Las abubillas anidaban en los sauces plantados a lo largo del arroyo que serpentea por los prados detrás de nuestra casa. Se las veía por los pastos, con el penacho levantado, cabeceando de cuando en cuando y hurgando entre las boñigas que habían dejado las vacas. Desde verano hasta bien avanzado el otoño, el ganado se pasaba el día entero en las zonas de forraje. Había también montones de estorninos. Siempre parecían demasiado entusiasmados, por así decirlo, mientras seguían a las vacas. A veces se les posaban en el lomo. En todo jardín había por lo menos una caja nido para estos pájaros pegada a un poste. Cuando maduraban las cerezas se comían una buena parte de ellas, revoloteando alborotados entre las ramas. Alejar a los estorninos de los árboles era una de las grandes diversiones de los chicos mayores, porque se les permitía trepar hasta las ramas altas, donde tenían la fruta madura justo delante de la boca. En nuestra casa había una colonia de gorriones alojada debajo del techo; eran alrededor de una docena, quizá más. Siempre estuvieron allí. A nuestro gato le traían sin cuidado los gorriones. Se dedicaba a perseguir ratones y lo hacía muy bien. ¿Tierra idílica? ¿O recuerdos embellecidos de mi infancia y juventud en la Baja Baviera?
Quizá no sean más que espejismos, imágenes engañosas que han cambiado en el recuerdo la realidad anterior. Es algo que debemos tener en cuenta cada vez que se intenta reconstruir el «pasado» como base del «presente». La memoria nos da lo que queremos tener. Y tiende a la nostalgia, a la añoranza del pasado. Si pese a ello comienzo este libro describiendo la belleza y diversidad de la naturaleza de aquellos tiempos es para que se entienda por qué me conmueve tanto la desaparición de las mariposas. La primera parte del libro sienta las bases para evaluar la pérdida de especies. He elegido con cuidado los ejemplos de especies descritas para que cualquier persona pueda observar y seguir especímenes similares sin necesidad de ser un experto en la materia.

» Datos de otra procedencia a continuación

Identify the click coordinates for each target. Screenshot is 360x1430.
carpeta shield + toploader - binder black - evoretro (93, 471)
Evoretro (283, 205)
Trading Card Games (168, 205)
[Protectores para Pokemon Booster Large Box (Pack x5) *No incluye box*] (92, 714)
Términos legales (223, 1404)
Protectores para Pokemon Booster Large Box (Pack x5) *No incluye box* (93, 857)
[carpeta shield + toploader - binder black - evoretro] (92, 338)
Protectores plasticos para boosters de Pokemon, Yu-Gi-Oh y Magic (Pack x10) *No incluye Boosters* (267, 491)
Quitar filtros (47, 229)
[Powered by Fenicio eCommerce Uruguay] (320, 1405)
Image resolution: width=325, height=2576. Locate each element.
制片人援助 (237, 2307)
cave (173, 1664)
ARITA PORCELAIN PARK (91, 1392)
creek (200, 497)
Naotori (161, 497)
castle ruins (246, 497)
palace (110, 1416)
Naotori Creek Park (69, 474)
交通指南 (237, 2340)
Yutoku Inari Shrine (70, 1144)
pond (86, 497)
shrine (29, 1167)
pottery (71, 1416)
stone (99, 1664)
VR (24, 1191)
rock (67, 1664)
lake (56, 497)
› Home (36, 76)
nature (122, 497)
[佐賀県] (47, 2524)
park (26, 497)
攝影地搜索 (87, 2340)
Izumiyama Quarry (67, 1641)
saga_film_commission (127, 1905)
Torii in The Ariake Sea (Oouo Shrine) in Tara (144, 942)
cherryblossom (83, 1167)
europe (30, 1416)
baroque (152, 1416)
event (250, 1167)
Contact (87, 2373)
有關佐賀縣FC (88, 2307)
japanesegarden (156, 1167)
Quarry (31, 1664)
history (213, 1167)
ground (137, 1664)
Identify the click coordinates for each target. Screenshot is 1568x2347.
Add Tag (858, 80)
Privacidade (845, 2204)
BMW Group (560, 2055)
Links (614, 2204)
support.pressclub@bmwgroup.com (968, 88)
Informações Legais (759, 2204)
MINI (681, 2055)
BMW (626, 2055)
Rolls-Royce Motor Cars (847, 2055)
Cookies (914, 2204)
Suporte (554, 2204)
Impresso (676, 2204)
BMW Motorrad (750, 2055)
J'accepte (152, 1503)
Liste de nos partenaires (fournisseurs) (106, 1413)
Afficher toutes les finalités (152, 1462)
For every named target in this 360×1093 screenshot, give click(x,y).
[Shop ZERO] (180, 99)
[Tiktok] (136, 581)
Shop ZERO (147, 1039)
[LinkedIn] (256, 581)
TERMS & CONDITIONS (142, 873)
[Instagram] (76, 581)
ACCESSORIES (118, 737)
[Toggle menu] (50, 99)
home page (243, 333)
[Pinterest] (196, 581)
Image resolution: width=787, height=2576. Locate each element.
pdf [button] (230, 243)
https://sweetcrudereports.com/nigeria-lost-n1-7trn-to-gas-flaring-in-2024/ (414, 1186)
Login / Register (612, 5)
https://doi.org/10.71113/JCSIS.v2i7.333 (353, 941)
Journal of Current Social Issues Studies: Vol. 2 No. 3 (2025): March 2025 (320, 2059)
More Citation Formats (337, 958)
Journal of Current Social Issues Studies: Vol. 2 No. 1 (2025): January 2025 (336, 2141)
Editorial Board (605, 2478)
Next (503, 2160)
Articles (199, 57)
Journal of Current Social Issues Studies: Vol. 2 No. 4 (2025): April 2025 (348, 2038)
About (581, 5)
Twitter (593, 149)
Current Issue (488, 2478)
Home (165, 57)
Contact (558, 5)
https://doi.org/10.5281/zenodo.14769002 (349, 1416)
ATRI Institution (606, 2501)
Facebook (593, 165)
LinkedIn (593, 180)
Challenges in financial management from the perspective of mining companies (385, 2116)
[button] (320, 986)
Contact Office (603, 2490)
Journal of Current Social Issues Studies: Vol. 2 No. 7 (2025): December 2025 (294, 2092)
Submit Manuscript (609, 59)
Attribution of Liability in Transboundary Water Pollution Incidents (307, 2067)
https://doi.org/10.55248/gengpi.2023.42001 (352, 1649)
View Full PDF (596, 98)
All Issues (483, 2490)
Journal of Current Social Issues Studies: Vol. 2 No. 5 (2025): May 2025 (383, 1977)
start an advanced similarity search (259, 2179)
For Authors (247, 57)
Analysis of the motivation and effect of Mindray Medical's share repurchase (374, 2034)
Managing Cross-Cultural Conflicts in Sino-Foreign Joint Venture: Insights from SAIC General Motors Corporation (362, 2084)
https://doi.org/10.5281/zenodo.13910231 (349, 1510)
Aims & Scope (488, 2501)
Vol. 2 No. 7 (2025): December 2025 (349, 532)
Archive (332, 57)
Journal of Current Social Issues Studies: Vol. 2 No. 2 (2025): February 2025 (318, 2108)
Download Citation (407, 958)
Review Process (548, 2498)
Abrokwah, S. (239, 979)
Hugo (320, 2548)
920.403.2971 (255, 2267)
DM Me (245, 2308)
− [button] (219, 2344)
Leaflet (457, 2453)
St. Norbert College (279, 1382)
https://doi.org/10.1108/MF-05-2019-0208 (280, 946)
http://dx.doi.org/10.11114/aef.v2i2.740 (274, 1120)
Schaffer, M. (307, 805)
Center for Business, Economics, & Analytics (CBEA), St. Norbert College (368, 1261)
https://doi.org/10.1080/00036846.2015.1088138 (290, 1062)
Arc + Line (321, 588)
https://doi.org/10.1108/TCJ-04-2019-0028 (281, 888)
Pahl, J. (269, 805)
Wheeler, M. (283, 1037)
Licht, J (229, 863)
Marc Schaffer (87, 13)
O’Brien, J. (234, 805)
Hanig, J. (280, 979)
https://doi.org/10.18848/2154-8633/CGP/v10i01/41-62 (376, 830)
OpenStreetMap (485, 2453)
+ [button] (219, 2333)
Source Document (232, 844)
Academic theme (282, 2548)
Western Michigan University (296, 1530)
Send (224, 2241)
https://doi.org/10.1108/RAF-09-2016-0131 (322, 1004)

Para decirlo en pocas palabras, esta primera sección trata de mostrar que, aunque la frecuencia de aparición de las mariposas fluctúa mucho de vez en cuando por razones que todavía se pueden explicar, desde hace medio siglo se observa un descenso generalizado. En la segunda parte del libro se analizan sus causas. Debemos por tanto distinguir las fluctuaciones habituales de la tendencia general. No solo para entender los procesos, sino también para tomar las medidas correctas que permitan contrarrestarlos. La simple reducción del uso de sustancias tóxicas, por ejemplo, por muy deseable que sea, no bastará para frenarlos. Y lo mismo sucede con todo lo que a menudo asociamos a lo «verde» y «ecológico», que también causa problemas en la conservación de las especies. De ahí que la segunda parte del libro trate, inevitablemente, de política medioambiental. La ecología ha perdido su inocencia científica desde el momento en que los grupos con influencia política la han convertido en una religión de la naturaleza. Por eso es muy posible que mis posturas susciten críticas. Estoy acostumbrado a ello, y además es algo inherente al discurso científico. Lo que distingue a este discurso del inmovilismo general es que acepta los mejores hallazgos. Eso hace que las ciencias de la naturaleza sean fuertes, pero también cada vez más impopulares. No en vano son relativas y flexibles, cuando hoy en día se imponen principios opuestos convertidos ya en dogmas. Para un científico, ser escéptico no es algo malo sino en todo caso un elogio, porque no se somete a los dogmas, aun cuando estén tan en boga.